What the Pain Actually Feels Like

The sensation depends heavily on what’s causing it. There are two broad patterns most people experience.

A kidney infection or slowly growing cyst typically produces a steady, dull ache. It feels deep, not surface-level, and it doesn’t let up. You might describe it as a constant pressure or heaviness in your side. Standing and walking can make it worse if enlarged cysts are pulling on surrounding tissue, but the pain doesn’t sharpen dramatically with a twist or a bend the way a muscle strain would.

Kidney stones create a very different experience. The hallmark is renal colic: intense waves of sharp, cramping pain that build, peak, and then ease off before returning. These waves typically last 20 to 60 minutes each, sometimes longer in severe cases. The pain usually hits its worst point one to two hours after it first starts. Between waves, you may still have a dull background ache, but the sharp spikes are what people remember. Many describe kidney stone pain as one of the most intense pains they’ve ever felt.

How It Differs From Back Pain

This is the distinction most people searching this question really want to understand. A few reliable differences can help you sort it out.

  • Response to movement: Musculoskeletal back pain worsens with certain motions and often improves when you find a comfortable position. Kidney pain does not change with movement. No amount of stretching, repositioning, or lying down makes it better or worse.
  • Location depth: Back pain from muscles or joints feels closer to the surface. You can often press on the sore spot and reproduce the pain. Kidney pain feels deeper, more internal, and pressing on the skin over the area doesn’t necessarily make it worse (though a doctor tapping on the costovertebral angle, the spot where your lowest ribs meet your spine, can provoke sharp tenderness if infection is present).
  • Resolution: A strained muscle gradually improves with rest, ice, or gentle movement. Kidney pain does not improve without treatment. If your pain has been sitting in one spot for hours or days and nothing you do at home touches it, that’s a meaningful signal.
  • Accompanying symptoms: Back pain is rarely accompanied by urinary changes. Kidney pain often comes with fever, painful urination, blood in your urine, nausea, or vomiting. These additional symptoms are a strong indicator the problem is renal, not muscular.
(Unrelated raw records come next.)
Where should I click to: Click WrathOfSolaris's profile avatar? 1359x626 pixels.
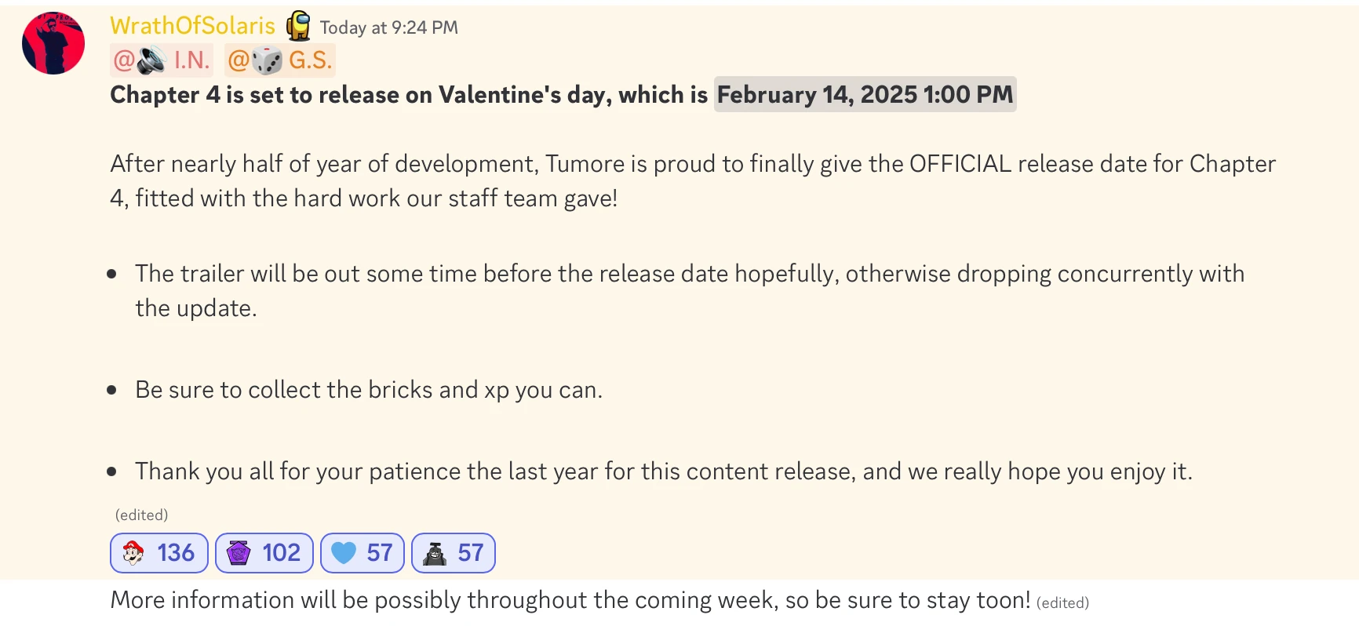tap(52, 43)
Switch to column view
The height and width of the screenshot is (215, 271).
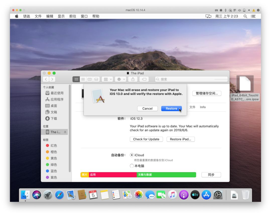(90, 79)
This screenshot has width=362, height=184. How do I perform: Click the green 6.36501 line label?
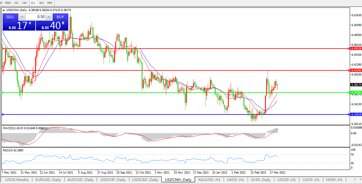pyautogui.click(x=356, y=93)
Symptoms That Accompany Kidney Pain

Kidney pain rarely shows up alone. The specific combination of symptoms you notice alongside the pain can point toward the underlying cause.
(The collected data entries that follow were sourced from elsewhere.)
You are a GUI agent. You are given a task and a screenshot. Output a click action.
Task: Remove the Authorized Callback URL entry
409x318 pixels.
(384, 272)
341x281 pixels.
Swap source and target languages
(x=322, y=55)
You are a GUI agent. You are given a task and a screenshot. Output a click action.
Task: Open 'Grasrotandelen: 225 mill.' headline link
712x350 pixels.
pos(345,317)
With kidney infections, you’re likely to have fever, body aches, and fatigue on top of the flank pain. Painful or burning urination is common, and your urine may look cloudy or smell unusually strong. Nausea and vomiting often come along for the ride, which is one reason kidney infections get mistaken for stomach bugs early on.

With kidney stones, the pain itself is the dominant symptom, but you may also see blood in your urine (it can look pink, red, or brown). You might feel a persistent urge to urinate or notice that you can only pass small amounts at a time. Nausea and vomiting are common during the intense pain waves.

With conditions like polycystic kidney disease, where cysts slowly enlarge over time, the pain tends to be chronic and positional. Some people can point to the exact spot with one finger, and the location is more often in the front of the abdomen than in the back. If a cyst ruptures, the pain shifts to a mild, steady flank ache that persists until the body reabsorbs the fluid. Fever alongside that pain suggests infection rather than simple rupture.

When Kidney Pain Needs Urgent Attention

A constant, dull, one-sided pain in your back or side that won’t go away warrants a same-day medical appointment, especially if you also have fever, recent urinary tract infections, pain during urination, blood in your urine, or vomiting.

Sudden, severe kidney pain, with or without blood in your urine, is an emergency. This can signal a large stone blocking urine flow, a serious infection spreading beyond the kidney, or other conditions that need immediate evaluation. The combination of high fever and flank pain is particularly concerning because it can indicate an infection that risks becoming systemic.